Lubor Fedak

Posted on Mar 14

I Built an Open Protocol for Transferring AI Methodologies Between Platforms

#ai #opensource #webdev #productivity

You spend three hours in Claude developing a churn-risk scoring system. Four signals, weighted sub-scores, edge cases for dormant accounts and missing data, explicit rules for what to include and what to exclude. It works beautifully.

Then your manager says: "Run this on real customer data in our enterprise Copilot."

So you open Copilot, and you start explaining. From scratch. You forget the edge case about accounts younger than 90 days. You simplify the sentiment scoring because you can't remember the exact thresholds. The methodology that took you three hours to develop is now a shadow of itself.

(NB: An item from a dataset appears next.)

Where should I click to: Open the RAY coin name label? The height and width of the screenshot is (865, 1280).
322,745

This happens thousands of times a day, across every company using AI.

I decided to fix it.

The problem nobody talks about

We have incredible AI tools. Claude for deep reasoning. ChatGPT for breadth. Gemini for multimodal. Enterprise Copilot for access to internal data. Each has strengths the others don't.

But there is no standard way to move a methodology between them.

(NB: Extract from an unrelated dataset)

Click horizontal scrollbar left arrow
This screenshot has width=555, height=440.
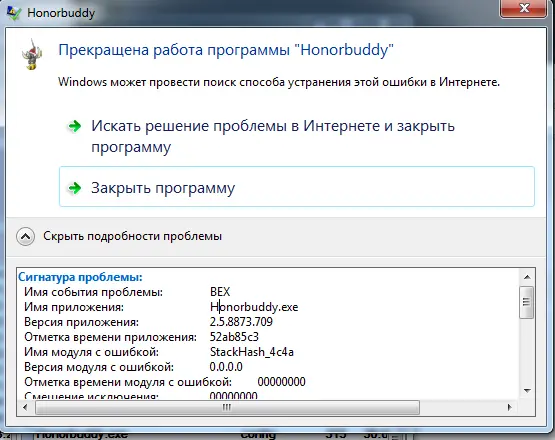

Not a prompt. A methodology — the complete set of steps, decision rules, validation criteria, edge cases, and dead ends that you developed through iterative conversation with one AI system.

When you copy-paste a prompt, you lose:

Decision rationale — why each step exists
Edge cases — the exceptions you discovered through trial and error
Dead ends — the approaches you tried and abandoned (so the next AI doesn't repeat them)
Validation rules — how to verify the output is correct
Execution semantics — what "partial success" or "approved deviation" means for each step

I have seen teams lose 40-60% of methodology quality in manual transfers. Not because the target AI is worse — because the transfer itself is lossy.

Introducing MTP: Methodology Transfer Protocol

MTP is an open protocol (Apache 2.0) that packages AI-developed methodologies for transfer between platforms while preserving fidelity, enabling audit, and measuring degradation.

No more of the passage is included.